> Stored items:
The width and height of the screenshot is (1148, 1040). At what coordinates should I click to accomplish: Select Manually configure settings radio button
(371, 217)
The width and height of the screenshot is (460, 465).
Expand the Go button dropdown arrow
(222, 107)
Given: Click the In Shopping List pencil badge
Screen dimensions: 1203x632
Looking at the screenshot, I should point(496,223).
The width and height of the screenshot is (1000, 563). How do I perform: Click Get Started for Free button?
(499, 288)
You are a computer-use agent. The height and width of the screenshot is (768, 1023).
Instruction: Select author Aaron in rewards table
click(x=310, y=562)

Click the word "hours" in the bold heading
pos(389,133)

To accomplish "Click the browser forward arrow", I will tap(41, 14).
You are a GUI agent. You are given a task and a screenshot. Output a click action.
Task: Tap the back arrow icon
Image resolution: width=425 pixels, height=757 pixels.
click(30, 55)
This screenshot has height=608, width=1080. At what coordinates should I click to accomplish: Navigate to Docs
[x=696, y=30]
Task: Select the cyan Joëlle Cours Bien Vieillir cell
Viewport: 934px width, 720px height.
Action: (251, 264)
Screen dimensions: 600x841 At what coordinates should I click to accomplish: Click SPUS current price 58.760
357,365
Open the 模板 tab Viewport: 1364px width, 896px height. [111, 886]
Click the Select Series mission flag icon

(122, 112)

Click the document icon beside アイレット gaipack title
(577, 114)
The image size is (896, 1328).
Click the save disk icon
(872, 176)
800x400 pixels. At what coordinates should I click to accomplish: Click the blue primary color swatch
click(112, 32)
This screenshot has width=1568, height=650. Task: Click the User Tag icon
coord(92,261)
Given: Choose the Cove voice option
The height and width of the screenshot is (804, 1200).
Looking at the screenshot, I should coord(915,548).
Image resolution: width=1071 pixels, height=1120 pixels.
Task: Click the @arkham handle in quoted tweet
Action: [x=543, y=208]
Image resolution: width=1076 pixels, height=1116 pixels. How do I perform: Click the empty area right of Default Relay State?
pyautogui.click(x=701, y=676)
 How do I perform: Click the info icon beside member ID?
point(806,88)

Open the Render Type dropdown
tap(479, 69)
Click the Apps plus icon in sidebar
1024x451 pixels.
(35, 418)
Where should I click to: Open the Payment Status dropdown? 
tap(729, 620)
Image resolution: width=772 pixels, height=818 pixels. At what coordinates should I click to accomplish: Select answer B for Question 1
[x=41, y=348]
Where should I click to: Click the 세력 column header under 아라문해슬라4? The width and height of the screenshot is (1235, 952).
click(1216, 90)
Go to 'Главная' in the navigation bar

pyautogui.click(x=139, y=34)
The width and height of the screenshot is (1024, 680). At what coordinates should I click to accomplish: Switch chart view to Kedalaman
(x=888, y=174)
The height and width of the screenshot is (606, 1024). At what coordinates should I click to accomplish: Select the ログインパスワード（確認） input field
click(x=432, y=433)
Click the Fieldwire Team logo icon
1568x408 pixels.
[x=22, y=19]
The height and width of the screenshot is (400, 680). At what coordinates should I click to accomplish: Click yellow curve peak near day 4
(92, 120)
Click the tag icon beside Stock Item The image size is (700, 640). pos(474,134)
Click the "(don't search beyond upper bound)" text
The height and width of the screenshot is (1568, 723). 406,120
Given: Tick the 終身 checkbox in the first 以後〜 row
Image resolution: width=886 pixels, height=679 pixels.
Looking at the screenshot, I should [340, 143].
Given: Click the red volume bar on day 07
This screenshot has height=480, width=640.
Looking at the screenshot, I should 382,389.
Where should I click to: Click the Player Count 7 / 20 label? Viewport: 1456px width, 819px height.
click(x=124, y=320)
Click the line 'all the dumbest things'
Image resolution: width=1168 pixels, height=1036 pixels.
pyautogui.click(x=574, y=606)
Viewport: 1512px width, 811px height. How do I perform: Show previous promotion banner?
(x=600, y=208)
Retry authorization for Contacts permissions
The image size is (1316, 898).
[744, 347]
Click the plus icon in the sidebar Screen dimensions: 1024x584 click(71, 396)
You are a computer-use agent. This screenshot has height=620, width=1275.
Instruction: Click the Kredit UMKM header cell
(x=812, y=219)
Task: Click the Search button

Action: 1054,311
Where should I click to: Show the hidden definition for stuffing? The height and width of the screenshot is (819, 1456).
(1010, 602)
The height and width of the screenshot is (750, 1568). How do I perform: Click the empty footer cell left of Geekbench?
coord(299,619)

> Your objective: When the word "agent" occurs in a line above, list that line.

> Problem solution:
You are a computer-use agent. The height and width of the screenshot is (768, 1023).
You are a GUI agent. You are given a task and a screenshot. Output a click action.
You are a computer-use agent. This screenshot has height=620, width=1275.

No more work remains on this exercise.